[Link] Correlation Graphs Reveal Shocking Information
Babies named Ava caused the housing bubble, and other intriguing data.
More illustrative than the usual “correlation is not causation” mantra.
Babies named Ava caused the housing bubble, and other intriguing data.
More illustrative than the usual “correlation is not causation” mantra.
I do worry sometimes that the pendulum has swung too far in the other direction, and that people are starting using correlation-causation as an I’m-smarter-than-you sort of status signal—that is, once people pass a certain intelligence level I worry less about them claiming Facebook causes the Greek debt crisis because they’re correlated, and more about them hearing a very well-conducted study showing an r = .98 correlation between some disease and some risk factor, and instead of agreeing we should investigate further they just say “HA! GOTCHA! CORRELATION’S NOT THE SAME THING AS CAUSATION!”
I mean, I admit it’s an important lesson, as long as people remember it’s just a caution against being too certain of a causal relationship, and not a guarantee that a correlation provides absolutely no evidence.
This seems crucial to me; you’re really talking about a few percent of the population, right?
Also, I’ll note that when (even very smart) people are motivated to believe in the existence of a phenomenon they’re apt to attribute causal structure in.correlated data.
For example: It’s common wisdom among math teachers that precalculus is important preparation for calculus. Surely taking precalculus has some positive impact on calculus performance but I would guess that this impact is swamped by preexisting variance in mathematical ability/preparation.
Do you have any particular reason to think that this is likely to be a problem?
Personal observation.
Fisher’s denial that smoking contributed to lung cancer.

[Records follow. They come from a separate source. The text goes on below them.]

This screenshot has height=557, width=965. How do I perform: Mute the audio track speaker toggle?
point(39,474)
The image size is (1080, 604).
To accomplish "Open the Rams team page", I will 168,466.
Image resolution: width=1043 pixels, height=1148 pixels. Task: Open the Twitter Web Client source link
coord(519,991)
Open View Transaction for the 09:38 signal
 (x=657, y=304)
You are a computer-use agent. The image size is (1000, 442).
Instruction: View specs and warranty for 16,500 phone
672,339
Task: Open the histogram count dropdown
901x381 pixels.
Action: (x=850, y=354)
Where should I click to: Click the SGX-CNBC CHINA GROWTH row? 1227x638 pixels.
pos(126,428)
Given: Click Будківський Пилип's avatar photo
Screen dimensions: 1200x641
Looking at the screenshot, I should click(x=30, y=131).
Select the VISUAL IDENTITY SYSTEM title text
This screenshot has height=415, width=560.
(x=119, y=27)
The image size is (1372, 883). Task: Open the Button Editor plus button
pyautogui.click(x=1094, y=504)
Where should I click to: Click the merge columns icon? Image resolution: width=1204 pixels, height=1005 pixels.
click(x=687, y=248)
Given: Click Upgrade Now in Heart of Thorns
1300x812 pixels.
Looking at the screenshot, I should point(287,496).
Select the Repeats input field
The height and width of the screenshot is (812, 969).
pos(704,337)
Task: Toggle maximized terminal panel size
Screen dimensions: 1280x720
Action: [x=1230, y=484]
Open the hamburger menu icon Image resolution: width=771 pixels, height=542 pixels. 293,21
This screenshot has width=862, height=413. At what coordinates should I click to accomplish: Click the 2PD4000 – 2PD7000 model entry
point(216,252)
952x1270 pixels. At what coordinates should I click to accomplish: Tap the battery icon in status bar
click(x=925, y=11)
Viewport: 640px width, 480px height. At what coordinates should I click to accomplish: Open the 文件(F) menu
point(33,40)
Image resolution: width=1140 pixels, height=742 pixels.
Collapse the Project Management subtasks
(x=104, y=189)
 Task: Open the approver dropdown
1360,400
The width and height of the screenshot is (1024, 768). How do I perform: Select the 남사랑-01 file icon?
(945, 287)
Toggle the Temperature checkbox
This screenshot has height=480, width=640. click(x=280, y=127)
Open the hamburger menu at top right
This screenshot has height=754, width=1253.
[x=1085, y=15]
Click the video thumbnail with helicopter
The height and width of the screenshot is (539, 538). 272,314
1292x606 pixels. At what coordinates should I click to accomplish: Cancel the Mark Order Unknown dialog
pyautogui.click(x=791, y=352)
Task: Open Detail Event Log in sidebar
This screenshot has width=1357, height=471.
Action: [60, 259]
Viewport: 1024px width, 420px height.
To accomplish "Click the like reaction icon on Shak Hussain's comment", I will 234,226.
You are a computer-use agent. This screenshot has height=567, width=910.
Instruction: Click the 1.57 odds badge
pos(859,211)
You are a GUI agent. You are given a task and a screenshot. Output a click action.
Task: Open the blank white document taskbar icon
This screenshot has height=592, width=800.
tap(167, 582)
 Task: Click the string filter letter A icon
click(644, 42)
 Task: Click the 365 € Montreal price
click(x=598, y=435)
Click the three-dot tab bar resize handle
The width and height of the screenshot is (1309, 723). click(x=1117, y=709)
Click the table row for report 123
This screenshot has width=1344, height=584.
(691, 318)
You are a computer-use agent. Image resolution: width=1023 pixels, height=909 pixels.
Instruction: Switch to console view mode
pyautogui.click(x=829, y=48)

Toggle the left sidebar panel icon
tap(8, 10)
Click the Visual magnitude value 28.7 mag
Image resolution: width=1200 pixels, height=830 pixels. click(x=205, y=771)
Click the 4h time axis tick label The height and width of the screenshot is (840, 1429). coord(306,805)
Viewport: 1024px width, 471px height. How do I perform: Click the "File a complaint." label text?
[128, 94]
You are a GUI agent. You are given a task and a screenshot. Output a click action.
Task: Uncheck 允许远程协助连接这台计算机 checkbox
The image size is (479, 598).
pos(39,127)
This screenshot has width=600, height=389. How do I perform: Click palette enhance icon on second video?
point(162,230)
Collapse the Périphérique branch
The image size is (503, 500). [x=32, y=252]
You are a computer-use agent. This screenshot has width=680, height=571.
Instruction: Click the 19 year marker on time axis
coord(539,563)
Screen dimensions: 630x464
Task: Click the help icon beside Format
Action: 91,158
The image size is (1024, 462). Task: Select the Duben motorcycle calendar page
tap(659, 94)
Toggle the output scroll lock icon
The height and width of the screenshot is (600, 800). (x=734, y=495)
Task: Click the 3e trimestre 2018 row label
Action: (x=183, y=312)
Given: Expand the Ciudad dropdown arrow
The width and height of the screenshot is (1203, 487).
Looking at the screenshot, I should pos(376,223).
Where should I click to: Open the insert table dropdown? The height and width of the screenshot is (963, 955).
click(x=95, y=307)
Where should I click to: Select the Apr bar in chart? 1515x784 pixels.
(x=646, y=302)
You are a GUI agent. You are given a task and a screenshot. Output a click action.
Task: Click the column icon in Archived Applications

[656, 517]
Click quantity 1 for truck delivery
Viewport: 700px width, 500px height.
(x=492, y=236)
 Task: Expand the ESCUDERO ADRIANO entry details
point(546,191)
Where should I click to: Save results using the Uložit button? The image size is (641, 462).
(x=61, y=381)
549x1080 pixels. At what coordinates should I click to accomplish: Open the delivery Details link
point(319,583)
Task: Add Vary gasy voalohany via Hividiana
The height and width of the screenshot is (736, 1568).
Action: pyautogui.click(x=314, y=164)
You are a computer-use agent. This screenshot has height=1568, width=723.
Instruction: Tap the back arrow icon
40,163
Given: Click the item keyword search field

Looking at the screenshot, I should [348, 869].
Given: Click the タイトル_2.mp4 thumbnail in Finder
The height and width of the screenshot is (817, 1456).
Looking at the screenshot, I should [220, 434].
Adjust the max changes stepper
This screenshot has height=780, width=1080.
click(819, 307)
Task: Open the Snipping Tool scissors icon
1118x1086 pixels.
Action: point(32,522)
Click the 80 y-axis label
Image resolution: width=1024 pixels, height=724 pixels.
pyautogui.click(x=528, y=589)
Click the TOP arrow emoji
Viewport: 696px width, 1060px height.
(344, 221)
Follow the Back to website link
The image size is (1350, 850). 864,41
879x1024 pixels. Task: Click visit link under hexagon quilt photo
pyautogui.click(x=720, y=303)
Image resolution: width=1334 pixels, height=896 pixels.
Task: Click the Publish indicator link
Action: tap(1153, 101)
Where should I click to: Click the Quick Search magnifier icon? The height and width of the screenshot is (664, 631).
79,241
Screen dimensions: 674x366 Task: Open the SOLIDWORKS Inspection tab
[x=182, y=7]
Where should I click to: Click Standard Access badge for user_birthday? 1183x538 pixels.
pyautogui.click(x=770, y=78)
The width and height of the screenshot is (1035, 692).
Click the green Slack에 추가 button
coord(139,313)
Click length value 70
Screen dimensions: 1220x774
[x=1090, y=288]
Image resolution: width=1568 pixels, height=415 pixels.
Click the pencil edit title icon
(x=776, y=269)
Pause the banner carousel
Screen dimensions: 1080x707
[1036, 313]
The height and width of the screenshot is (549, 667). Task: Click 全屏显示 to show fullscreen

I strongly suggest you read one of Fisher’s articles on the subject. Fisher did not deny that smoking contributes to lung cancer, just argued that the Hill and Doll reports failed to establish a causal link. He argued that the negative correlation between cancer and inhaling, the rate of increase in lung cancer incidence for each sex not matching the rates of smoking adoption for each sex, the high correlation with lung cancer for heavy cigarette smoking but not cigar or pipe smoking, and the correlation between lung cancer incidence and urban location all discount the hypothesis that cancer results from tobacco combustion products passing through the lungs in favor of other hypotheses. He did not claim that causality can not be established, and indeed proposed experiments to distinguish between some of the alternate explanations.
I was mostly going to say (1), but (2) certainly crossed my mind as an example of the other sort of error.
I don’t think these are very good examples. Those lines hardly look correlated, let alone casually related. I once read an article with a much better example, but I can’t find it now. It first talked about how if you looked through enough examples you could find any correlation, and then showed a very closely correlated graph of the stock market versus something about Venus, like its surface temperature or distance from the sun or something.
You can easily generate correlation examples with Google Correlate, such as how AppleWorks is causing the decline of the Japanese language.
My microeconometrics professor used to show off his icecream consumption versus drownings dataset that could pass all the significance tests he would be teaching that semester. That one always stuck with me.
Is that the best example to use, though? Ideally to promote skepticism you want correlations which are the result of sifting through mountains of data for coincidences, or correlations where the only underlying causation is something grossly general like “things often change monotonically for decades as time advances”. With “ice cream consumption versus drownings”, I wouldn’t be surprised if there’s a real, specific common factor: high temperatures motiving people to eat more cold treats and go swimming more often.
They don’t look that bad compared to the sorts of correlations one gets in messy data. The Facebook-Greek Debt one looks like something I wouldn’t be surprised to see for a genuine correlation with messy, real world data.
I don’t in any way intend this as a criticism, but Mark Twain’s complaint about bringing up the weather in conversation seems to apply here: everyone talks about it, but nobody ever does anything about it.
The problem with just saying “correlation is not causation” is that it doesn’t help you figure out what information you can get from an observational study. This is becoming an important issue in my work. We do advanced marketing research for (mostly) large companies. For many years the company’s emphasis was on choice-based conjoint studies, which give you experimental data. (You ask people to repeatedly choose among various sets of hypothetical products, and then analyze the results to figure out what they value.) Now we’re moving more into marketing mix models, which involve purely observational data. Knowing exactly what one can and cannot legitimately infer from observational data, under what assumptions, is a very important practical question for us and our clients.
That’s why I am currently spending a lot of my spare time studying Judea Pearl’s book Causality. I would highly recommend this book to anyone who, as Yvain suggests, is more interested in solving problems than looking smart.
It’s these fallacies that make reading newspapers almost impossible without becoming incredibly frustrated incredible quickly. I imagine the first media editor that realised they could miscontrue data to support their articles almost collapsed with excitement.
“Oh my god guys! Look, now we can weaponize our hyperbole!!”
LW needs a (Funny) tag like Slashdot. I’m saving this for future use in dispelling the correlation/causation fallacy.